----- SOURCE TEXT -----

ISAIAH DANIEL SPENCER, A MINOR BY AND THROUGH HIS MOTHER AND NATURAL GUARDIAN, PAULA SPENCER, AND PAULA SPENCER, INDIVIDUALLY, APPELLANTS,
v.
MIKE R. SEIKEL, M.D. AND FENTON M. SANGER, M.D., APPELLEES.

Certiorari to the Court of Appeals Division No. 1.

¶0 Appellants appeal from a jury verdict for appellees in an action for medical malpractice and cite as error the giving of improper instructions to the jury.

OPINION OF THE COURT OF APPEALS VACATED JUDGMENT OF TRIAL COURT AFFIRMED.

Gary L. Brooks & Associates by Mary Hanan and Caroll E. Gregg, Oklahoma City, for appellants.

Short, Barnes, Wiggins Margo & Adler by Robert C. Margo and Cynthia L. Sparling, Oklahoma City, for appellees.

DOOLIN, Chief Justice.

[742 P.2d 1128]

¶1 On October 14, 1981 plaintiff/appellant, hereinafter "patient", engaged the services of defendant/appellee, hereinafter "doctor", for prenatal care relative to her third pregnancy. During the course of treatment, on December 16, 1981, doctor discovered fetus was suffering from hydrocephalus, a condition which results from the backing up of cerebrospinal fluid into the brain ventricles. This condition usually produces retardation of brain development.

¶2 Patient gave birth to the plaintiff/appellant child in the spring of 1982. The child was born with virtually no brain. He is blind, most likely deaf, and will continue to live in a vegetable-like condition throughout his life.

¶3 Patient and child have sued doctor under Oklahoma Informed Consent Law alleging the doctor was negligent in failing to disclose material information concerning abortion as an alternative course of treatment. Patient argues she told doctor that she could not raise an abnormal child and that had doctor informed her of abortion as an available alternative, she would have chosen that course of treatment and thus avoiding the $6 million damages prayed for on behalf of herself and the child.

¶4 The doctor argues that on December 16, 1981 when he first discovered hydrocephalus, the fetus was viable and therefore abortion was not an available alternative. According to doctor, on December 16 the fetus was 23 or 24 weeks old; and abortion was forbidden by statute in Oklahoma once the fetus was viable, unless the mother's life or health was in danger. Therefore, doctor argues, he had no duty to disclose information about an alternative treatment not legally available to his patient. We agree.

¶5 Patient argues that because the Oklahoma abortion statute is unconstitutional, and because physicians in Oklahoma must conform to national, not local, standards of care in treatment of patients, doctor was negligent for not informing her that an abortion might be performed outside Oklahoma.

¶6 A jury rendered a verdict for doctor, patient and child appealed to the Oklahoma Court of Appeals where the verdict was affirmed. After a timely motion, rehearing was denied, certiorari was granted.

I.

¶7 Patient alleges error by the trial court in giving instructions 7, 8 and 9. Those instructions indicate that the locality rule establishes the standard of care required of physicians who practice medicine in Oklahoma.

¶8 We hold that because physicians in Oklahoma must adhere to national standards of care, it was error for the trial court to instruct on the locality rule.

¶9 Since patient's cause of action is couched in terms of a failure to obtain informed consent, the instructions on professional standards of care are irrelevant when viewed in the light of the particular facts of this case.

-----

THE TASK:
Answer these questions using the court opinion above, and mark each answer with the letter of its question.
(a) On what date did the doctor discover that the fetus had hydrocephalus?
(b) According to the doctor, how old was the fetus on that date?
(c) Which jury instructions does the patient allege the trial court gave in error?

----- RECORD EXCERPTS -----

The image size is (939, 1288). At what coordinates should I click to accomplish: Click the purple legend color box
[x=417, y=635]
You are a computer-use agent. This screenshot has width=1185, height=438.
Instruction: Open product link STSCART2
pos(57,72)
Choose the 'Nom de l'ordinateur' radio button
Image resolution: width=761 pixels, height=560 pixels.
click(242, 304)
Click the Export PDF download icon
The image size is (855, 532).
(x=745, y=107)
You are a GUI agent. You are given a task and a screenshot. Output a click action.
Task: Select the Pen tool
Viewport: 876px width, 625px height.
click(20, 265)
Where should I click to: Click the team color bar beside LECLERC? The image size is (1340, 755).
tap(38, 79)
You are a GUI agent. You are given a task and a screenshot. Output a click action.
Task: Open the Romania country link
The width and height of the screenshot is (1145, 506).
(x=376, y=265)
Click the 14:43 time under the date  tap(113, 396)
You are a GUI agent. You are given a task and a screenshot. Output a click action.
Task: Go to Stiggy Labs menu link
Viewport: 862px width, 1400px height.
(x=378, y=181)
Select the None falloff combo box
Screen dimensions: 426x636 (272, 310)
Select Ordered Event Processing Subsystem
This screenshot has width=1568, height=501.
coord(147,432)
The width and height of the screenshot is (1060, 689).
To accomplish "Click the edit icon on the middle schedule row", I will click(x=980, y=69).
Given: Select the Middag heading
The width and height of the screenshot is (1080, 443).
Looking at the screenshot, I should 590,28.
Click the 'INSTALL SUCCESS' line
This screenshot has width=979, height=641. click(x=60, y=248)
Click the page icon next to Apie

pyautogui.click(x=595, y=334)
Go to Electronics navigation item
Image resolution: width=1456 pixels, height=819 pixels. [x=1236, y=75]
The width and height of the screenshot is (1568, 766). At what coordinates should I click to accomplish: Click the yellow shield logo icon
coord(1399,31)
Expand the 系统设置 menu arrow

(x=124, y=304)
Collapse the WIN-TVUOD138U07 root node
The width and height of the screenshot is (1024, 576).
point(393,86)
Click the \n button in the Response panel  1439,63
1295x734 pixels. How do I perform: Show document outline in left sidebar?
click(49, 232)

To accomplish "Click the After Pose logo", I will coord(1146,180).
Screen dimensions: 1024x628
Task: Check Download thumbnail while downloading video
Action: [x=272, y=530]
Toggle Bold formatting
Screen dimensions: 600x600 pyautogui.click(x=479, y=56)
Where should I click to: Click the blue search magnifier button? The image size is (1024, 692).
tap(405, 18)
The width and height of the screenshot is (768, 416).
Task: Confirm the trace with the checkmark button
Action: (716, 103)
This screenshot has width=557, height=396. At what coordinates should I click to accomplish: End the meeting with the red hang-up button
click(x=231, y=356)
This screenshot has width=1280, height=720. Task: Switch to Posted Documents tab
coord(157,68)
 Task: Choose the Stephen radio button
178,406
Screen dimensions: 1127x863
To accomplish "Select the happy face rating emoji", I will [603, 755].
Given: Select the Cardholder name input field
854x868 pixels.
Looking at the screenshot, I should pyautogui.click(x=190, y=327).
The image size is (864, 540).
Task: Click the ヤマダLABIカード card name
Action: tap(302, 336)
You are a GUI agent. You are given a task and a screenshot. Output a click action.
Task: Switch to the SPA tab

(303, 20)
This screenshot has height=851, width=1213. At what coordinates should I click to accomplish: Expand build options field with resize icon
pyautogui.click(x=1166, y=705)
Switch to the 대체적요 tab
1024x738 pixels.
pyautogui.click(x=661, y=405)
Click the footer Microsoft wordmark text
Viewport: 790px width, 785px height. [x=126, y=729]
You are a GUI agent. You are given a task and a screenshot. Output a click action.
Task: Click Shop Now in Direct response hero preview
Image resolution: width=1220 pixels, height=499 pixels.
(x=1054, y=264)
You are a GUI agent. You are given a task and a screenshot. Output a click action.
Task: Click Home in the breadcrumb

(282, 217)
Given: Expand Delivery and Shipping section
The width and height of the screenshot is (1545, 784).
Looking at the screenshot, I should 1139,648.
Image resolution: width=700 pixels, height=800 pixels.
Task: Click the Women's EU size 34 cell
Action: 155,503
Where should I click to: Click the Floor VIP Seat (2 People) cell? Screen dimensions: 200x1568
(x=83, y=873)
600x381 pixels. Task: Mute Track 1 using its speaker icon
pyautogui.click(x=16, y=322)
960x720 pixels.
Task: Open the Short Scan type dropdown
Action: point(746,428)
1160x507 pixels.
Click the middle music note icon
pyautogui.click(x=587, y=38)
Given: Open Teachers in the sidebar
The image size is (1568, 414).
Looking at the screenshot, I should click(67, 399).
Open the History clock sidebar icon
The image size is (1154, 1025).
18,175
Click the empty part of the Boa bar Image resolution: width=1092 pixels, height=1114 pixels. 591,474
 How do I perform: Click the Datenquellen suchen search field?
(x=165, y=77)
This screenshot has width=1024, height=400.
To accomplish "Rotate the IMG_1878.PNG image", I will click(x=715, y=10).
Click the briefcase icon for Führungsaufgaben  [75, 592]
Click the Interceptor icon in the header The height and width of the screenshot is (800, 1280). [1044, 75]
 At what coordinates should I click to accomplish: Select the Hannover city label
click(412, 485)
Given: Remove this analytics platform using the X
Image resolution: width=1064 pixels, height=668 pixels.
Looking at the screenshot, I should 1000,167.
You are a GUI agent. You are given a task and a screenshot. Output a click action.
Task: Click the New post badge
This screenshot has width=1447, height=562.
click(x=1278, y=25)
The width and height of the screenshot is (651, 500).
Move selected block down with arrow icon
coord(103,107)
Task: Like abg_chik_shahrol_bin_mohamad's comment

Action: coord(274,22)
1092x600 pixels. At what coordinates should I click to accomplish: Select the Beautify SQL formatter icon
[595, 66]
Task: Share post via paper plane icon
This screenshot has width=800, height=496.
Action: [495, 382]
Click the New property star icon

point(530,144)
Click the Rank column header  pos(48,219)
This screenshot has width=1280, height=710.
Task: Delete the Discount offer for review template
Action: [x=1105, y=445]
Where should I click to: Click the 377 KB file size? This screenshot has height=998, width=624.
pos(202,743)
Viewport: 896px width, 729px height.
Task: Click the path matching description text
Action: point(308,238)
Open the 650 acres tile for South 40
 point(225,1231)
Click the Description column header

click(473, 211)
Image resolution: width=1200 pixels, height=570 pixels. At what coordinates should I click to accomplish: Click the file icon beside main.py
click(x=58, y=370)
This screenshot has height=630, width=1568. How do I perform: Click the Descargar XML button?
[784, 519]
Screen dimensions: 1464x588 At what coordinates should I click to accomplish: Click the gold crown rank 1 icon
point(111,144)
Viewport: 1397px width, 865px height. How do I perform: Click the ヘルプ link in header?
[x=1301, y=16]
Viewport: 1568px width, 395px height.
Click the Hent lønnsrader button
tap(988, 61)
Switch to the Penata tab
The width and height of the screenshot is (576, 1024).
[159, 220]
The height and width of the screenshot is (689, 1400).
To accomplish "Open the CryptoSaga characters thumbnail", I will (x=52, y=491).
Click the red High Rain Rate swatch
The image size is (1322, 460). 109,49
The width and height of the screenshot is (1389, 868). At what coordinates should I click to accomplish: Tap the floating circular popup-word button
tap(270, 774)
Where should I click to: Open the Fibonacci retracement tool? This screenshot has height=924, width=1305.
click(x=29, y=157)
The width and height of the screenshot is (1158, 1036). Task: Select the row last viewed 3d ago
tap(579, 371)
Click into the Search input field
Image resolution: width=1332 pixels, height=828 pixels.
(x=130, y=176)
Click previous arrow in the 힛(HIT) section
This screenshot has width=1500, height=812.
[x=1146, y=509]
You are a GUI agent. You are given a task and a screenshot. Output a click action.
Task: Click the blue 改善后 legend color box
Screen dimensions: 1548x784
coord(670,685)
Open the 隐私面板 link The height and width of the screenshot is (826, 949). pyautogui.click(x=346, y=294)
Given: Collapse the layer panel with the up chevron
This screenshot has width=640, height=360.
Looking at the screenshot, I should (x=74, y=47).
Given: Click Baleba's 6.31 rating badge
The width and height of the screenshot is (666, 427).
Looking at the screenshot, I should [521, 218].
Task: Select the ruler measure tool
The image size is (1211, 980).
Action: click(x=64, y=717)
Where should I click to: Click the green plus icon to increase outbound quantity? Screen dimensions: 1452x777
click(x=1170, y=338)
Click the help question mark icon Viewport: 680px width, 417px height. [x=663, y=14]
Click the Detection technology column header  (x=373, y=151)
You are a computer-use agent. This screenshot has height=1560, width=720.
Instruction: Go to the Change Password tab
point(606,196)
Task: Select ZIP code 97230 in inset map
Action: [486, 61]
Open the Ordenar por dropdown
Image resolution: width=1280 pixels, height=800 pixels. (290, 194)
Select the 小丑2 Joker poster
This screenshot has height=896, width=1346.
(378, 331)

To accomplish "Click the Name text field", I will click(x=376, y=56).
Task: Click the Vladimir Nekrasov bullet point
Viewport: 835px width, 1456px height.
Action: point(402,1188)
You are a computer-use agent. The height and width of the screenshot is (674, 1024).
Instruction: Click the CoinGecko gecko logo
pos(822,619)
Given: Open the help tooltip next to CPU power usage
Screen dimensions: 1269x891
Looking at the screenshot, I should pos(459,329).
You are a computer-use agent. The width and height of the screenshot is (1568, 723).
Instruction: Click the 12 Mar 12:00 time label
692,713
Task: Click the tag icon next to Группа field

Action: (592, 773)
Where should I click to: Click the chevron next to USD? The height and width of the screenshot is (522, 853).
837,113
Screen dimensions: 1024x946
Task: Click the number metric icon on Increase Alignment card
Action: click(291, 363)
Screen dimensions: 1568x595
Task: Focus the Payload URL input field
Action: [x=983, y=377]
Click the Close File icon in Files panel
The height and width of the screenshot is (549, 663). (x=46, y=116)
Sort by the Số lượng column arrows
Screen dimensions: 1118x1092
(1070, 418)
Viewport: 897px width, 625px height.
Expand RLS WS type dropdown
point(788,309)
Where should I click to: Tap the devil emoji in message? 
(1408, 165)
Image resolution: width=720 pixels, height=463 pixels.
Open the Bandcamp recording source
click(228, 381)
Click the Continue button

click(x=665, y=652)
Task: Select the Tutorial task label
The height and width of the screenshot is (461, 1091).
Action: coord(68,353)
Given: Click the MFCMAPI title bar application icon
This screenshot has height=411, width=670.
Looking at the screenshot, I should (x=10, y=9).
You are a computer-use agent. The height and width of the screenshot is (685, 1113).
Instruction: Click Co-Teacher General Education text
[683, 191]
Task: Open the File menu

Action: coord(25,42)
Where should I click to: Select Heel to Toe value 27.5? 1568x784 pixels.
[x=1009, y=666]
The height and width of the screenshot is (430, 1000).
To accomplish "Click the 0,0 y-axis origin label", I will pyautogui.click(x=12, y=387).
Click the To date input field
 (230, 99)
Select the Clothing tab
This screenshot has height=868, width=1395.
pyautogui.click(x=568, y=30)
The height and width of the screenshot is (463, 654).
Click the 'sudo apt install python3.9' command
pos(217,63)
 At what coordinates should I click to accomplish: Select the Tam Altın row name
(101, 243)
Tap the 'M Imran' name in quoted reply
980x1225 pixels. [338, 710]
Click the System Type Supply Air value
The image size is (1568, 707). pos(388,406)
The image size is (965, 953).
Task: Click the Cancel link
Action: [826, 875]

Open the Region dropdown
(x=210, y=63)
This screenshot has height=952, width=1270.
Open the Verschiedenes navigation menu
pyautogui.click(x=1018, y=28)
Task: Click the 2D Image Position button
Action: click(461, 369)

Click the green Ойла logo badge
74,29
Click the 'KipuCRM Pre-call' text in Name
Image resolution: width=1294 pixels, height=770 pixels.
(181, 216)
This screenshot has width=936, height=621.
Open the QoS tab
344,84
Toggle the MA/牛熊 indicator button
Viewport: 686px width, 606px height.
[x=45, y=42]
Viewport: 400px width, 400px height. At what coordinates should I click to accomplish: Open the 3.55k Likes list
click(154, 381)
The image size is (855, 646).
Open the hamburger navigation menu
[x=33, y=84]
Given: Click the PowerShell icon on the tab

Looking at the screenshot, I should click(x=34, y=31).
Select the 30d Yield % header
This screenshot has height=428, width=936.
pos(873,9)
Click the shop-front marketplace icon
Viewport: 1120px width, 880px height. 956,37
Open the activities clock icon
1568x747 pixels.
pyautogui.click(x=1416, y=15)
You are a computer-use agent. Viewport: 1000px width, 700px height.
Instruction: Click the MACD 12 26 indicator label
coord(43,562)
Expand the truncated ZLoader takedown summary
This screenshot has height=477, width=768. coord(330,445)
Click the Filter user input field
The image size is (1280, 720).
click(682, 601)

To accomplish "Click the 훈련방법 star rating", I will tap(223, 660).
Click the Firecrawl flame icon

-----

TASK RESPONSE:
(a) December 16, 1981
(b) 23 or 24 weeks old
(c) Instructions 7, 8 and 9